À l'occasion de la sortie du film Shadow of the Vampire (voir notre critique), hommage au chefd'oeuvre de Murnau, aux films de vampires, à l'expressionnisme allemand et film dans le film,
portrait d'un film marquant d'une époque (le cinéma muet), d'un genre (le film d'horreur) et d'un
courant (l'expressionnisme).
Une adaptation trafiquée et illégale du Dracula de Bram Stoker
Projeté pour la première fois le 5 mars 1922 à Berlin sous le titre Nosferatu, Eine Symphonie Des
Grauens, "une symphonie de l'horreur", le film de Murnau est bien sûr d'abord et avant tout la
première adaptation cinématographique du célèbre roman Dracula de Bram Stoker, paru en
1897. Bien qu'il ait connu auparavant quelques adaptations pour le théâtre (dont certaines supervisées par Stoker lui-même), Nosferatu est le film que l'histoire aura reconnu comme l'inauguration du personnage de Dracula au cinéma (quoique certains spécialistes mentionnent des films roumains notamment ! - aujourd'hui perdus et qui auraient précédé celui de Murnau).
Or la version de Murnau est une version non approuvée et trafiquée. S'ils effectuent quelques
modifications en regard de l'histoire originale, le réalisateur et son scénariste Henrik Galeen
reprennent la structure, les personnages et les situations essentielles du roman, masquant le tout
en changeant le nom des personnages : ainsi Dracula, jamais nommé ainsi dans le film, devient
le comte Orlock, alias Nosferatu, signifiant "non-mort" (terme employé dans le roman original
pour caractériser Dracula), Jonathan Harker devient Thomas Hutter et Mina, Ellen.
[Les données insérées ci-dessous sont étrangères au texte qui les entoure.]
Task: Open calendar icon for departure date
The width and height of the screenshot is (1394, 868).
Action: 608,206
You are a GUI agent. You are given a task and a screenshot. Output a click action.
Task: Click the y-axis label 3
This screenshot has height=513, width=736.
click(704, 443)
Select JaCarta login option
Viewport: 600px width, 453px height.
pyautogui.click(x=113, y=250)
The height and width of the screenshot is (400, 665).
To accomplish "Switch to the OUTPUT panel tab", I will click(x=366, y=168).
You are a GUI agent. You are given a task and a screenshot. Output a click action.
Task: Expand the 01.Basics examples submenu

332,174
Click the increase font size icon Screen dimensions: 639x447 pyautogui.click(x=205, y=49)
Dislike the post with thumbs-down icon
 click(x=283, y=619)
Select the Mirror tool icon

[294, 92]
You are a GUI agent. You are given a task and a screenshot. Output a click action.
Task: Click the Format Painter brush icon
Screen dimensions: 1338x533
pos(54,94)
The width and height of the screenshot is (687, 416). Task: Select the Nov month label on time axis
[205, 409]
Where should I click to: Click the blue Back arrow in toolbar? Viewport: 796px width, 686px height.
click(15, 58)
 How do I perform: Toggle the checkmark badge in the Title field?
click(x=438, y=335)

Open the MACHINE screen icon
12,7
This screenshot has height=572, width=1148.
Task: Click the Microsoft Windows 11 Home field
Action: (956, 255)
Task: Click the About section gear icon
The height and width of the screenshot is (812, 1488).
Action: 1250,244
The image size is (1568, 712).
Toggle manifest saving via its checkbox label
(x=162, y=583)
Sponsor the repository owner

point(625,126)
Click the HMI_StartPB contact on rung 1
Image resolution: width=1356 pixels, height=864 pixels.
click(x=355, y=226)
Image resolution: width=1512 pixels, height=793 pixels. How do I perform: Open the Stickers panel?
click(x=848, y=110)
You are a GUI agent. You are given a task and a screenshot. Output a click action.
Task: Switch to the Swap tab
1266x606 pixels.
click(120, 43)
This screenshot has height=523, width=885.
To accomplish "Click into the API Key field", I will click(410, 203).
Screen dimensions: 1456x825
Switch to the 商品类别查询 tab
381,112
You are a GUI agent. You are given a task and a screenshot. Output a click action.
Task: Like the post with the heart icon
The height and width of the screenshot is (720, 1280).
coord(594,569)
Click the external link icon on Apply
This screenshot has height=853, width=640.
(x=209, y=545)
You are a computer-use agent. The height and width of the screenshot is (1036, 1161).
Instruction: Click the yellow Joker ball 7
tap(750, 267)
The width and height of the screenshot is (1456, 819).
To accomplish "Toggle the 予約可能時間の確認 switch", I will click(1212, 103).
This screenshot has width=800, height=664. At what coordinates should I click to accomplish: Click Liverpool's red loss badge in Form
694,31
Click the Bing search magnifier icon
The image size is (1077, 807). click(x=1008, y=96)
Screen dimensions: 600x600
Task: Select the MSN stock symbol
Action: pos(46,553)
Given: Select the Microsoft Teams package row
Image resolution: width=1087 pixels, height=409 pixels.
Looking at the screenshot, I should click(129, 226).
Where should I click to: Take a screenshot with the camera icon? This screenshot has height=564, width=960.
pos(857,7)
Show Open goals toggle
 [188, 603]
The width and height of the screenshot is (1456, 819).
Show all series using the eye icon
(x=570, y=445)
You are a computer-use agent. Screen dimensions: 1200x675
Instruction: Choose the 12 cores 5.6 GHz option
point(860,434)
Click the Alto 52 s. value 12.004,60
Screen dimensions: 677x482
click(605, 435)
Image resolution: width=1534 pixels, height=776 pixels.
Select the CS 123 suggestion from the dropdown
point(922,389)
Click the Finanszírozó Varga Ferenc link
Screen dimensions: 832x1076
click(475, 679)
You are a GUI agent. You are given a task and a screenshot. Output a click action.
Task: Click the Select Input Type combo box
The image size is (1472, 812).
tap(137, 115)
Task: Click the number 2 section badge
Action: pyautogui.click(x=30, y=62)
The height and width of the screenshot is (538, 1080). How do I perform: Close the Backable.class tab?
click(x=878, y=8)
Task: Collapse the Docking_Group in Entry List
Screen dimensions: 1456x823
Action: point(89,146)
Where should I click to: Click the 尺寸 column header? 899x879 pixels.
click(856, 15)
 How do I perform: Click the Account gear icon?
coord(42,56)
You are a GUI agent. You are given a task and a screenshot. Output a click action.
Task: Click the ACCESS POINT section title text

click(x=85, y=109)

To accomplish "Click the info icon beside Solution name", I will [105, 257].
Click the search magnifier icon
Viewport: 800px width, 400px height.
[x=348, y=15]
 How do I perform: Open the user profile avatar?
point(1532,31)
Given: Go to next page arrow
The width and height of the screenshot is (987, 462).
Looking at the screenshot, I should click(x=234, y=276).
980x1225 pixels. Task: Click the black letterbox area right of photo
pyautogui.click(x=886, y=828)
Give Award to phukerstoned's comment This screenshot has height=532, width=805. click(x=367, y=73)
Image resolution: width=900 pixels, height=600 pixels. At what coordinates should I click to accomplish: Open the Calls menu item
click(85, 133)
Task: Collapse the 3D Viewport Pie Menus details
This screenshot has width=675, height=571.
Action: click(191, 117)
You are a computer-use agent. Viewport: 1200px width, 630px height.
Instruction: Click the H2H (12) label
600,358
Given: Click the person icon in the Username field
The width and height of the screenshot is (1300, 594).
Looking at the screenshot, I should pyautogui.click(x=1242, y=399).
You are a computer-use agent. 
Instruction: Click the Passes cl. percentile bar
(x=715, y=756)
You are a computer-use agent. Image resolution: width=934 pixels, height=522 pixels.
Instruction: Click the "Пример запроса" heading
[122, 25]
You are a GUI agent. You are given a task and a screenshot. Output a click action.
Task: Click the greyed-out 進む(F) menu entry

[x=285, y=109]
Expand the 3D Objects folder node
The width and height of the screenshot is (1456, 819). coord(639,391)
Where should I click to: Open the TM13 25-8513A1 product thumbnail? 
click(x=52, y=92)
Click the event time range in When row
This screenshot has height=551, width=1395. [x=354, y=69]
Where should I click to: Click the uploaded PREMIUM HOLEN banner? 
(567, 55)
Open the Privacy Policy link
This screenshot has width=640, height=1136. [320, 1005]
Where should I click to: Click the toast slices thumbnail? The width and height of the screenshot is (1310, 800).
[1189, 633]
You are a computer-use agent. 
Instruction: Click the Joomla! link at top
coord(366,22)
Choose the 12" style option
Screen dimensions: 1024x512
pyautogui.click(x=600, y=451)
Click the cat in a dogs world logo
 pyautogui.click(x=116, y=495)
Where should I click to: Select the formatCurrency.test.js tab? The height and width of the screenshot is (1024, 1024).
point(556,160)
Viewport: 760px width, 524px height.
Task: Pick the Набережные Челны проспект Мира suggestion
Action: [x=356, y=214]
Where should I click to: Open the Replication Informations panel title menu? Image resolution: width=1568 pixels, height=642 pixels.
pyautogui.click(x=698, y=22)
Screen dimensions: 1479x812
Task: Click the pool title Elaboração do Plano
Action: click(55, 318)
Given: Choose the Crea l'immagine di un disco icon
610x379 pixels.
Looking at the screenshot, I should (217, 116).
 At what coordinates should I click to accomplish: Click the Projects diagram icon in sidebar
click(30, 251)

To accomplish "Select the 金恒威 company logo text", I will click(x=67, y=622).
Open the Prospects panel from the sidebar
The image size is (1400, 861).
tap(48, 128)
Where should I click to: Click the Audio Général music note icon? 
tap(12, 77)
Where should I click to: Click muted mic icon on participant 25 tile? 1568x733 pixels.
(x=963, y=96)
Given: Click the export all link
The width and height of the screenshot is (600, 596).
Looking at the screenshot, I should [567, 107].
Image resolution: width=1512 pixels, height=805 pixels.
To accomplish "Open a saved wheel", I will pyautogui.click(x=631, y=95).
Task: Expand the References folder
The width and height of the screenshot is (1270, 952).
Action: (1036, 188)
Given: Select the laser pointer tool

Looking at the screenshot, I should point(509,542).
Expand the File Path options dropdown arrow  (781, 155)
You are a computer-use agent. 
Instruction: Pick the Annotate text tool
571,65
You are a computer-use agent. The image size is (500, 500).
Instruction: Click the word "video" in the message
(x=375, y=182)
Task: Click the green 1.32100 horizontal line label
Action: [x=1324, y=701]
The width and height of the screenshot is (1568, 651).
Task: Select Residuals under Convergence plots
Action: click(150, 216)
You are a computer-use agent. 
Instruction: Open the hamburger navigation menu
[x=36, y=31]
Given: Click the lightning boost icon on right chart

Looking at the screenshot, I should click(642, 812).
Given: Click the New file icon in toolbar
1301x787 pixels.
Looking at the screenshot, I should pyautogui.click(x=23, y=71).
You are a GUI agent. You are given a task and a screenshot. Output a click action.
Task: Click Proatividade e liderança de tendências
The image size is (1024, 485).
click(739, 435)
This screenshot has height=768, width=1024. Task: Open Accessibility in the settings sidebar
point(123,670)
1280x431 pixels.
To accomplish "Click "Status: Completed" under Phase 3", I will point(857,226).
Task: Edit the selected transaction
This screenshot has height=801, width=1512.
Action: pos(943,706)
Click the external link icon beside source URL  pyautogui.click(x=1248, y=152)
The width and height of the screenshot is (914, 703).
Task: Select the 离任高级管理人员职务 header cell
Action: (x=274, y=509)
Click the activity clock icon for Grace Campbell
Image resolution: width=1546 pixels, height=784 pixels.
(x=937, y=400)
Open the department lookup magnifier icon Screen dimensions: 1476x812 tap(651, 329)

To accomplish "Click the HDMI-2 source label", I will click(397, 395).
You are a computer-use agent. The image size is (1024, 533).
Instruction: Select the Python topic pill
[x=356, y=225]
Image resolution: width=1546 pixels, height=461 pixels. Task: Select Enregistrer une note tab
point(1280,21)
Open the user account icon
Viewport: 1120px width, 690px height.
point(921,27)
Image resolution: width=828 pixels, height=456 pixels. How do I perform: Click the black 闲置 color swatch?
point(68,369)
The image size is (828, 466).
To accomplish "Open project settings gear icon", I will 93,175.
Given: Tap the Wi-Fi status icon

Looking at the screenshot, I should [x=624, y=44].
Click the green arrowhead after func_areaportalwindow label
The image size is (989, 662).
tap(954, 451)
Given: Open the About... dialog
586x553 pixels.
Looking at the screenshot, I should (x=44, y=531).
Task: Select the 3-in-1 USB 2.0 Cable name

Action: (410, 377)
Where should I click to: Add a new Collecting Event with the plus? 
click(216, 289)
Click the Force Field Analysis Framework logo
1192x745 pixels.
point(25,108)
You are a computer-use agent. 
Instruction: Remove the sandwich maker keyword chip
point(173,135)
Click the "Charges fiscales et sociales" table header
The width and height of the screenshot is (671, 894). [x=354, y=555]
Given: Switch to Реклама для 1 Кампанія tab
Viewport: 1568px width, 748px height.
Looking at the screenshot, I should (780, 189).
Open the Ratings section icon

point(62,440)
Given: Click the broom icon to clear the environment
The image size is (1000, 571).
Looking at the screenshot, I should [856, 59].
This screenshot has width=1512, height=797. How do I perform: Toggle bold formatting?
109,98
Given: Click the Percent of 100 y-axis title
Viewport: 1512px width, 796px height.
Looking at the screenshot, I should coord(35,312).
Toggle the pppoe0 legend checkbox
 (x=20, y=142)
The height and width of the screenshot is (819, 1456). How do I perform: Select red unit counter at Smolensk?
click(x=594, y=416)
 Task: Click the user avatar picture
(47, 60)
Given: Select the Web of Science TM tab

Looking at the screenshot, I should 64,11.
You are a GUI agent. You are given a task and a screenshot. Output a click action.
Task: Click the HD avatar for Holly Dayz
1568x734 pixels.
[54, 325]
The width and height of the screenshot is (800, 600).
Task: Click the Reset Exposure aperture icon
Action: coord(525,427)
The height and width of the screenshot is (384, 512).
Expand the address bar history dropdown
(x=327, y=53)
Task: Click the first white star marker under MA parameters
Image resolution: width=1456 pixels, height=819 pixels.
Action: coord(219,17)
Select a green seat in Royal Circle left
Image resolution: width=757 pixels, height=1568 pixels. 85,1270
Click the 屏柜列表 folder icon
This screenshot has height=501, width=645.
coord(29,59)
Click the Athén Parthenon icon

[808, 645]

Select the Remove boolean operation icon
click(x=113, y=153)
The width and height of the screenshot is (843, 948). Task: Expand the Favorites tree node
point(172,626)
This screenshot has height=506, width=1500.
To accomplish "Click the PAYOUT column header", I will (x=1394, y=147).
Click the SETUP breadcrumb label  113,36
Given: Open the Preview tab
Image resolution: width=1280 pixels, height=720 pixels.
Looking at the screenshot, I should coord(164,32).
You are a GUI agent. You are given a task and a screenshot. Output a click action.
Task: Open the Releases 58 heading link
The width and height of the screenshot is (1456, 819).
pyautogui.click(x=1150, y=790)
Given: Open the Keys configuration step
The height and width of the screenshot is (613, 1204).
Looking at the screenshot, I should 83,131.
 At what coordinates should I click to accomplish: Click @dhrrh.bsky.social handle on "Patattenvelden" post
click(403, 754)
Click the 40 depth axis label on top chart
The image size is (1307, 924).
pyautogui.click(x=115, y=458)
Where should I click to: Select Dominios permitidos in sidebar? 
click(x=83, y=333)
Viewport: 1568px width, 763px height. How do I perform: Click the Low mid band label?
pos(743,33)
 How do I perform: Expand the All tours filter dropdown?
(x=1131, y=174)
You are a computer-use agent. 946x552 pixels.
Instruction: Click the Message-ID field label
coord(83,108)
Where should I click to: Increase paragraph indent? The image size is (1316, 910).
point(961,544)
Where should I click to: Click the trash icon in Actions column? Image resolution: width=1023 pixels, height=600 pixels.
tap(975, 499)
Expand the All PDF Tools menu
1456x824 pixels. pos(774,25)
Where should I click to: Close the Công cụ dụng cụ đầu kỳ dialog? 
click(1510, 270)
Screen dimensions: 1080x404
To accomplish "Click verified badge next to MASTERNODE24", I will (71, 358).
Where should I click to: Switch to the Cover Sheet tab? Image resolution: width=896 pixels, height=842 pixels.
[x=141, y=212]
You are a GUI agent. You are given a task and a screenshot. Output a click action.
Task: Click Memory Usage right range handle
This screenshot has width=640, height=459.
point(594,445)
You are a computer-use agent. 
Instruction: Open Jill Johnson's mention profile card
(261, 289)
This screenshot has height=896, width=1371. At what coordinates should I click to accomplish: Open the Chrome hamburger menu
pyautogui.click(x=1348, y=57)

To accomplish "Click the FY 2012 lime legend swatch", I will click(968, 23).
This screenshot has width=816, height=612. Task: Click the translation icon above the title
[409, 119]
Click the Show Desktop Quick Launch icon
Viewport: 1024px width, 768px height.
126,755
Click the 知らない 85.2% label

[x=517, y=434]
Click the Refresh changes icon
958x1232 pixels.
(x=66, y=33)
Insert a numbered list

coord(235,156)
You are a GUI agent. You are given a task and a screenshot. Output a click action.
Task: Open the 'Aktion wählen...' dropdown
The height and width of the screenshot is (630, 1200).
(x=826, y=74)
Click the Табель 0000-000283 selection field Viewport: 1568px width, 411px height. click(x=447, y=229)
Ces stratagèmes scénaristiques n'empêchent bien sûr pas les connaisseurs de reconnaître immédiatement ce
film pour ce qu'il est - une adaptation romanesque issue tout droit de Stoker - et la veuve de
Stoker (décédé en 1912), Florence, entreprend une véritable lutte judiciaire contre le film dans le
but de le faire interdire et même détruire. Ce qui n'empêchera pas Nosferatu de parvenir jusqu'à
nous, le film étant notamment appuyé dès cette époque par un comité de défense qui se voue à
la protection et à assurer la pérennité du film.
Le réalisateur : Friedrich Wilhelm Murnau (1888-1931)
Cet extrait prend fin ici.